No. It's Bistrot Chez Rémy, in Disneyland Paris, and it's an homage to Ratatouille, Pixar's hit 2007 animated film that follows the adventures of a rat who can cook.
The restaurant's setting is Place de Rémy, in Disneyland's Parc Walt Disney Studios, on the outskirts of Paris in Marne-la-Vallée. The micro neighborhood is composed of a bistro, a gift shop and a ride called l'Aventure Totalement Toquée de Rémy (roughly: Rémy's Totally Wild Adventure). It was built in 2014 after the success of the movie, which took in more than $600 million at the box office.
Chez Rémy's location is one of the least fantastical areas in the resort: a cobbled square designed to look like a Parisian one, ringed with Haussmann buildings. We'd seen countless iterations of it in our wanderings around the actual city. (Those can be seen for free; to access this square, and the restaurant, you must buy a ticket to the park, starting at £47 [$59] which also gives you access to the rides.) Around the corner from the Toy Story-themed area decorated with giant character replicas and a toy-soldier-themed ride, it's a break from the hyper energy of Disney.
The Paris bistro theme intensifies when you step into the restaurant's foyer, where the walls are adorned with portraits of the film's main characters and awards for the fictional chef Auguste Gusteau.
Down a short corridor, the magic of Disney commences. The floor tiles suddenly switch from fist-size to plate-size, and the wallpaper's pattern grows wider and taller. In an instant it felt like we'd shrunk to the size of Ratatouille's rats.
The dining room is cleverly designed to aid the illusion. Some tables are booths, separated by giant plates to make diners think they're hiding in a drying rack. Other tables are round, made to look like lids for jars of mustard or jam. The chairs are particularly delightful, molded to look as if you're sitting on a muselet (the round metal cage that secures the cork on a bottle of Champagne). Some tables have giant cocktail umbrellas, and everyone eats under a ceiling studded with foot-long fairy lights.
The restaurant serves a set two- or three-course menu for €40 or €55, respectively, with a handful of choices for each, including vegetarian options. My starter-a salad of pear, blue cheese and nuts-was a classic combination that would have worked well without the cold, and unnecessary, poached egg on top. We also ordered a simple, creamy and very good green bean soup which came with a surprise: Instead of cream swirled into the top, each bowl included a triangle of Laughing Cow soft cheese, a delightful touch of childhood.
And that emphasizes the highly ironic reality of the place: You're dining in a novelty French-themed restaurant when you're already in France, with dozens of genuine French restaurants surrounding the park, and the world's best ones just 45 minutes away in Paris. But there are benefits to the theme being fake-but-real, of being a make-believe fantasy of France set in France. The wine is decent and not too expensive, and the waiters' accents are authentically French, even if Disneyland means they're substantially cheerier than the typical Parisian server.

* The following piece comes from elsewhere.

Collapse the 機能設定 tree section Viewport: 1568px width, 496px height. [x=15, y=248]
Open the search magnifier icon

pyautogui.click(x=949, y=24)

Options for the main course include steak, roast chicken or a vegetable stew, but there was only one thing I wanted to order: the cod. It comes with crushed potatoes, beurre blanc sauce and ... the eponymous ratatouille. If you've seen the film, you'll know the importance of this dish to the plot, the food that wins over the hard-to-please food critic Anton Ego by transporting him to his childhood. Overall, it's a nice hunk of roasted fish with fancy mashed potatoes and cream sauce.
The ratatouille was good, too; the eggplant, squash and tomato were finely diced and cooked with herbs, all tender and falling apart. If we'd eaten it at any other restaurant, we would've been happy. But on the night we had it, Bistrot Chez Rémy wasn't faithfully re-creating the film's dish-with the vegetables sliced wafer-thin, then stacked into a delicate tower and drizzled with sauce-and, for Ratatouille buffs like myself, it was a disappointing miss. (The restaurant's images portray a dish comprised of sliced vegetables that's more faithful to the film.)
Desserts are selected from a counter shaped like a giant tin of sugar. The chocolate mousse was expertly done, richly flavored with a fluffy, light texture. We also grabbed an éclair-classic except for rat patterns decorating the chocolate glaze (it's cuter than it sounds). Unfortunately, the choux was thick and dry; one bite was enough. Our last dessert was cheesecake, engagingly shaped like a wedge of Swiss cheese. But the dish was strangely flavorless, with a wet spongecake base instead of a nice textural biscuit crust.
Is a trip to Bistrot Chez Rémy worth it? The meal for three came to around €220 including wine. Given the high demand for tables and the captive audience of parkgoers, we thought this was reasonable, just slightly more expensive than eating at a middle-of-the-road brasserie in central Paris.
And is the experience worth the hassle of getting a table? For food alone, probably not. But no one goes to Disneyland for the food. The point of the place is for adults and children to engage in a temporary world of wonder and magic. Which we did. Chez Rémy's ability to delight a table of three grown-ups was impressive indeed, its own feat of enchantment.